» **Document extract**
--*--

This Osprey Stratos 34 review is about a versatile backpack, which is suitable for day hikes and overnight hikes, as well as for short mountaineering and climbing tours. It has some truly great features, in particular regarding back ventilation.
This is a panel loader type pack, with a long zipper on the top of it. It come in 2 sizes small/medium (SM) and medium/large (ML). You will find the size tag on the side of the pack. The difference in volume is 2 liters.
Stratos 34 comes in 4 colors: orange, green, black graphite, and blue.
There is no harness adjustability here, so it is important to choose a proper size when you buy it.
Shoulder straps are well padded with foam, and with cutout vents, all covered by a mesh. You have load lifters on the top. The sliding sternum strap is adjustable, and it has an emergency whistle on it.
One cannot avoid mentioning a great feature which you have here: stow-on-the-go pole attachment system, you can see it partly in the picture.
You can attach your poles there when you do not need them, or when you want free hands to make some photo or anything similar.
On the back of the pack, you have AirSpeed system, visible in the picture above. This is one of the best of all ventilation systems. You have something similar in Manta series, and this all is very similar to Deuter Futura packs. The main part of it is a tensioned mesh, well separated from the back of the pack. Its tension comes from the lightweight alloy frame which runs along the perimeter of the back of the pack.

--*--

» **Recorded information**

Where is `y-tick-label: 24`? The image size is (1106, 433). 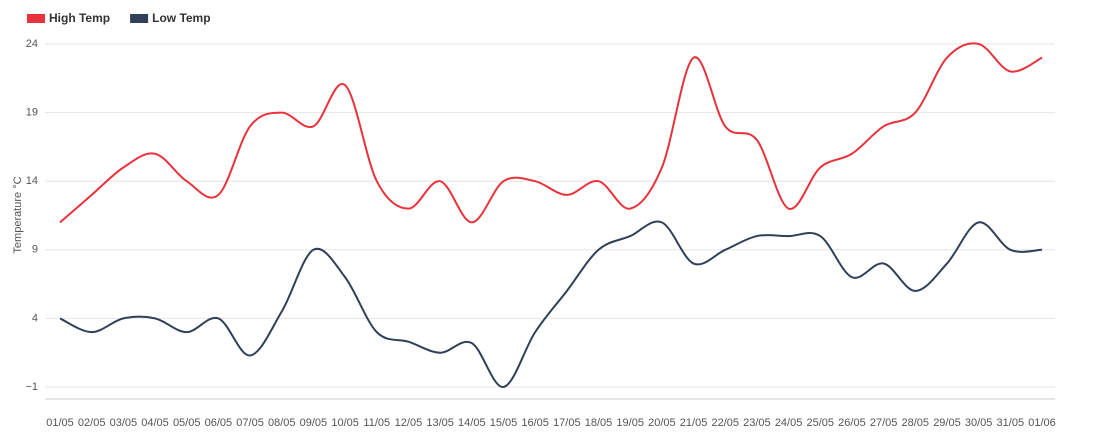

--*--

» **Tasks**
• A. Repeat word for word the stretch of the Osprey Stratos 34 review from "Shoulder straps are" through "in the picture.".
• B. Carry on the Osprey Stratos 34 backpack review from the point where it stops.

» **Answers by item number**
• A.
Shoulder straps are well padded with foam, and with cutout vents, all covered by a mesh. You have load lifters on the top. The sliding sternum strap is adjustable, and it has an emergency whistle on it.
One cannot avoid mentioning a great feature which you have here: stow-on-the-go pole attachment system, you can see it partly in the picture.

• B.
I have such a mesh system in my own pack and I am sure this is the best. I sometimes store my rectangular foam sitting pad in the space between the mesh and the back of the pack. That tells you how much space you have there between your back and the pack’s back.
The hip belt is also well padded with foam and mesh. It closes through a very good buckle, and it is then cinched through an ergo pull wide strap. You have nice size zippered pockets on each side. This all you can see in the picture above.
Front of the pack
The top of the pack contains a small zippered pocket for small items. Behind it is yet another zippered pocket that goes to the back side of the pack, and it is equipped with a key clip.
On both sides, you have one stretch pocket for water bottle or anything else, with inside-out type straps. This means that straps can run over the pocket to cinch the bottle, or through the pocket.
Above the side pockets, you have yet another strap, one on each side of the pack. Perhaps you have guessed already, so yes, these straps are on your way when you try to unzip the main entrance to the pack. The straps are shown in the picture below. Their purpose is to secure the zipper but I find this annoying. The same feature you have in some other Osprey panel loaders, see for example Osprey Manta 36.
An ice axe attachment loop is on the upper part, designed to be stowed away in a small pocket below the fabric, a nice small feature again. You will use it in combination with a single attachment loop which is close to the zipper of the bottom compartment.
On the lower part, you have a bottom compartment with a loop zipper. The divider between the main and the bottom compartment is with 2 toggles. So it is removable and you can open it and make one big compartment.
On the bottom, you have 4 attachment spots with removable straps which you can use to attach your sleeping pad or even sleeping bag. Below them, you have a zippered pocket for the integrated rain cover.
As I mentioned above, to access it you have to open the upper side straps first and then to unzip the entrance.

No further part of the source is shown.